I find that hard to believe. Ever watch Terminator?
But even if true, that science-fictional plot is so pervasive it would be easy to pick up from the millions who have the software engineer's blurry line between fantasy and reality.
> It's just logical really.
OK, then. You're a GI, go off and build an army of better yous and take over the world.
> I find that hard to believe. Ever watched Terminator?
Terminator has fuck all to do with recursive self-improvement. Don't confuse people who grew up on sci-fi with people who casually went to see Terminator or some other pop-culture artifact featuring some kind of "AI".
> OK, then. You're a GI, go off and build an army of better yous and take over the world.
What do you think the drama with eugenics, genetic engineering and designer babies is around? It's literally humans trying to make better humans in the only way that is available - reproduction.
AI made in silica would be more malleable, easier and cheaper to replicate. Self-improving software isn't even a fantasy; it exists in many forms - though it's far from open-ended like a self-improving GI would be.
Judging reality by how it appears is a bad strategy, this should be common knowledge by now.
What's concerning to me is that I suspect LLM's will be able to learn and remember thousands of basic facts like this, and ~reason on top of them. Perhaps they won't figure this out on their own, but what if all it takes is one individual to point them in this direction? I bet there are numerous people who know much more about this than me working for our various three letter agencies.
>> I find that hard to believe. Ever watched Terminator?

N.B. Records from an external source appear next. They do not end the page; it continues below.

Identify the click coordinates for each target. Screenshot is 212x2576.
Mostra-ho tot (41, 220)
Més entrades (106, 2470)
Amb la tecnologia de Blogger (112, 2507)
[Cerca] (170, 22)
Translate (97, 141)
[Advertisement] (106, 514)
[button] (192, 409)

> Terminator has fuck all to do with recursive self-improvement. Don't confuse people who grew up on sci-fi with people who casually went to see Terminator or some other pop-culture artifact featuring some kind of "AI".
You're not following the thread. The future timeline in Terminator does involve something like an AI making "a billion more robots [to] take over the world." The popularity of that and similar sci-fi makes that claim that someone has never encountered it hard to believe.

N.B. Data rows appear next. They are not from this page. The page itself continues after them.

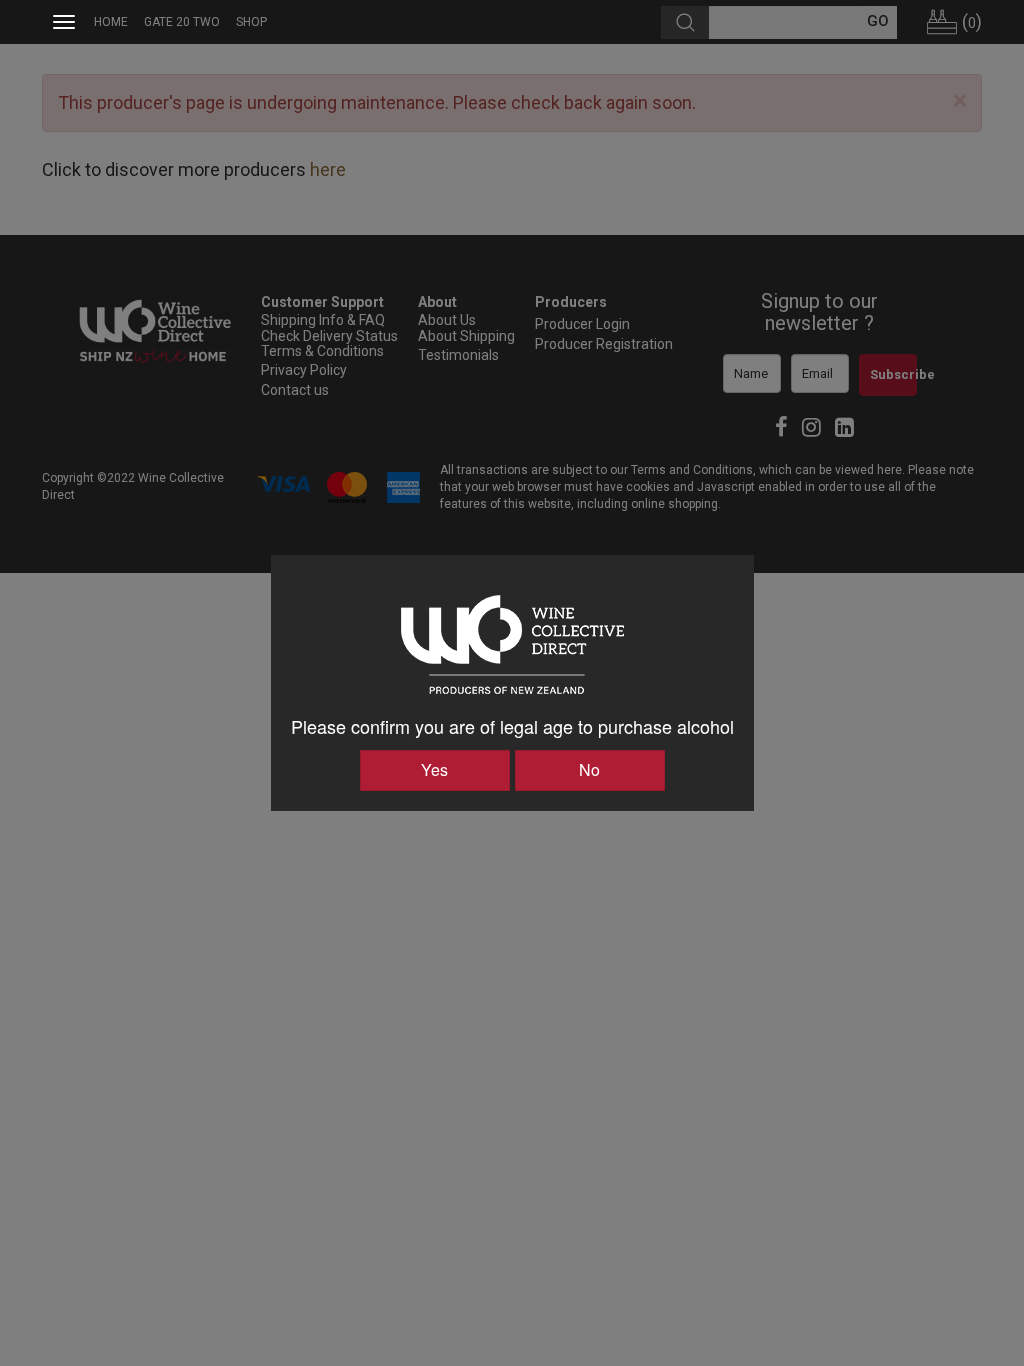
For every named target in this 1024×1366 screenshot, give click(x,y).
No (589, 769)
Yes (434, 769)
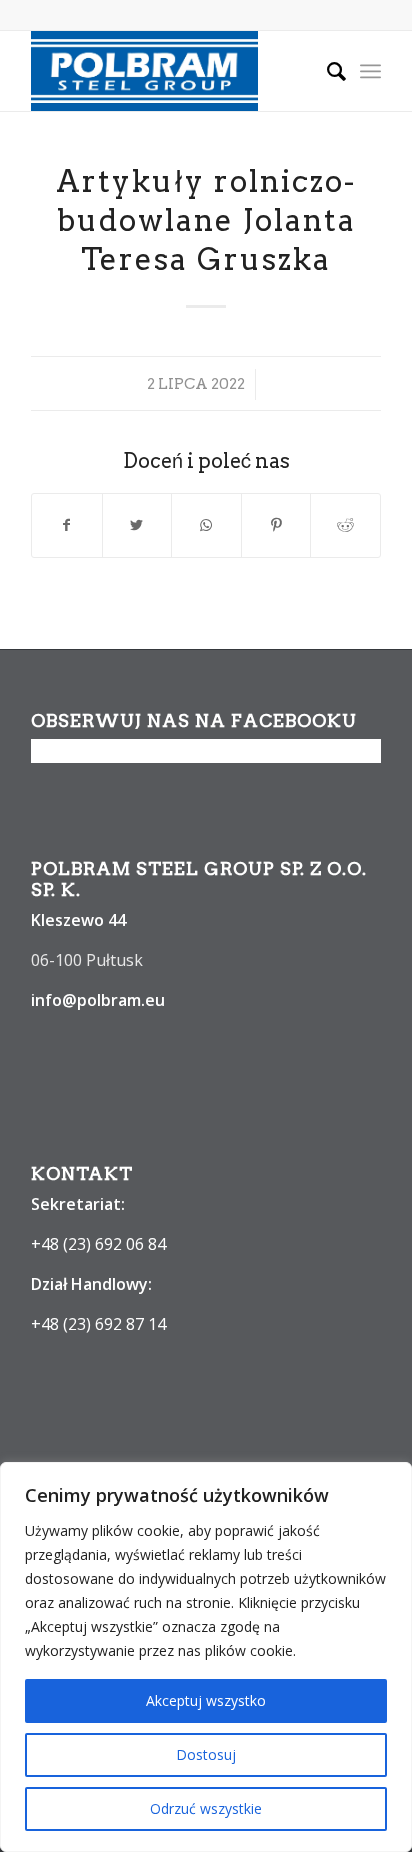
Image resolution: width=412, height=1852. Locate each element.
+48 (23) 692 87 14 (98, 1324)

> What do you think the drama with eugenics, genetic engineering and designer babies is around?
So how has that been going? Those things should also probably be labeled "science fiction."
> AI made in silica would be more malleable, easier and cheaper to replicate. Self-improving software isn't even a fantasy; it exists in many forms - though it's far from open-ended like a self-improving GI would be.

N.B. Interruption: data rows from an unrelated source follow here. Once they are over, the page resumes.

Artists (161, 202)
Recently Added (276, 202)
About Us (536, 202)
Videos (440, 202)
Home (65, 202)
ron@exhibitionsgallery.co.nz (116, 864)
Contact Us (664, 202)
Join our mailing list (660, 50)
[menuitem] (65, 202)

Fantasies based on squishy assumptions. How do you know it would have an easier job optimizing itself than humans have? How do you know there isn't some fundamental contradiction in the concept of "superintelligence" that these fantasies are based on? Or even just some practical resource limits that makes the fantasy impossible?
Actually thinking about it I wouldn't rule out Musk/Tesla going for the world takeover thing;)
Why the fuck not? You literally have all the code to manufacture a person.